L’arte, per Matè, la tecnica dell’informalità, non sono perciò un gioco, un divertissement, un puro esercizio estetizzante risolto nella ricerca di simmetrie fra segno, gesto e materia, quanto piuttosto la necessità di trovare nella libertà compositiva, nella luminosità che trascorre di tono in tono nelle pennellate e nei colori sovrapposti, spesso stratificati, quasi impastati, la proiezione del proprio sentimento esistenziale. Un sentimento che anela ad un equilibrio, ad una serenità che talvolta sfugge e si racconta nei fiori scarni e sanguigni, che a volte invece sembra raggiunta e vuole essere trattenuta nei dipinti privi di ogni enfasi, altre volte ancora liberata e enunciata nelle rapide e vivaci accensioni cromatiche di certi rossi, violetti, gialli, blu.
In questa mostra raramente troviamo momenti di abbandono a compiacimenti estetici. E’ piuttosto viva e costante l’ aspirazione a testimoniare la propria condizione di uomo di fronte alla realtà e alle sue contraddizioni, a quell’antico destino di dolore e fatica che sovente vi emerge, ma che può essere superato, vinto, sconfitto dalla fede nell’esistenza e nella conquista gioiosa che essa rappresenta. Come se si trovasse una corrispondenza stretta fra vita e cromatismo, fra le strutture del mondo trasposto liberamente sulle tele, di cui si riscopre il senso recondito proprio attraverso colori. I quali si compongono e sovrappongono in amalgami che rivelano il magma della vita, che creano essi stessi masse, contorni, prospettive, che donano luce od ombra, inventando lo spazio in una prospettiva quasi da sogno.
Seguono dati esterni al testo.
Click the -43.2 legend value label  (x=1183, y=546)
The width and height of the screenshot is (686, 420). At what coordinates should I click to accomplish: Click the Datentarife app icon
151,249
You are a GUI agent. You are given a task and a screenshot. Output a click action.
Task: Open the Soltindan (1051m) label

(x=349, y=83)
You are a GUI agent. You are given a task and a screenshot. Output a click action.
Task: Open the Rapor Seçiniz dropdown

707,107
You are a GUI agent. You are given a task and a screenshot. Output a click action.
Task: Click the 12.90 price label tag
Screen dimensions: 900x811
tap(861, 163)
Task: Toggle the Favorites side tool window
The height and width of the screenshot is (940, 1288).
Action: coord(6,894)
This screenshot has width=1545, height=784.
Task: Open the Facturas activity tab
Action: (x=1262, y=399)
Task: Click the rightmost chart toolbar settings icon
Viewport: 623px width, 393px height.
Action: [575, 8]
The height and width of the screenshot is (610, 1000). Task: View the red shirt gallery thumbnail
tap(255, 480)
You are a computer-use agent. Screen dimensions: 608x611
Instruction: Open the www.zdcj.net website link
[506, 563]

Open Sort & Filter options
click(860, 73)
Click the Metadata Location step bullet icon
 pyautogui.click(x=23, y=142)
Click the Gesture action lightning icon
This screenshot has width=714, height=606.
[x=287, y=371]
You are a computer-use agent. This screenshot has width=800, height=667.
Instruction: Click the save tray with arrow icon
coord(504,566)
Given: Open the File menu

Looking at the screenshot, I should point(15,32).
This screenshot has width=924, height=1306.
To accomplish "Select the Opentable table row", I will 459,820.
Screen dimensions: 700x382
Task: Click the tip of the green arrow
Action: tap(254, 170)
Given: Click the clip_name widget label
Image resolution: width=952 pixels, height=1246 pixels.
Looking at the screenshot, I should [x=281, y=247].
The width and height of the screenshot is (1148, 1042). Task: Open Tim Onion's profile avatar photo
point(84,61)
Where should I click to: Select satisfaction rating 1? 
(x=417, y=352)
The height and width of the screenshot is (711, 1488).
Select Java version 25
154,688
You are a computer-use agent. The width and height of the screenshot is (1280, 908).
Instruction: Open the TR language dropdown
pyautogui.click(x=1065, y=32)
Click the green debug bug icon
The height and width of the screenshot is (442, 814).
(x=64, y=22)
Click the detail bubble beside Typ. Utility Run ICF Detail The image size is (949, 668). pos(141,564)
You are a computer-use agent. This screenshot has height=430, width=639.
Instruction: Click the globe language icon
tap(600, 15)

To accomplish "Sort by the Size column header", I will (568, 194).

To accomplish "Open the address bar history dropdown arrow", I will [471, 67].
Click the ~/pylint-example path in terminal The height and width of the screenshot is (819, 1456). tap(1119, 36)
Questo sogno si popola di fantasmi e di pensieri, muovendosi fra i meandri di una fantasia fanciullesca e i vortici di un incubo, fra il desiderio di gioia, di spazio e luminosità, che lo spirito insegue a tutti i costi, e le oscurità che ci ripropongono gli eterni interrogativi sulla precarietà dell’umano esistere.
Il modo con cui Matè tratta il colore, non campito a chiudere la forma, ma al contrario teso a realizzare ora accenti improvvisi, ora altrettanto repentini, profondi silenzi, patine e trasparenze, luminosità delicate e neri pesanti e corposi, testimonia la volontà di dar voce al continuo dialogo fra questi due estremi emotivi, salvando la possibilità dell’uno e dell’altro. In tale ricerca segnico-informale egli insegue il punto in cui la realtà e le forme, il senso ed il non-senso, le aperture e gli spettri possono incontrarsi mantenendo ciascuno il proprio potenziale significativo, cosicché i suoi fiori ora piangono un’amara malinconia, ora cantano l’ allegria della vita.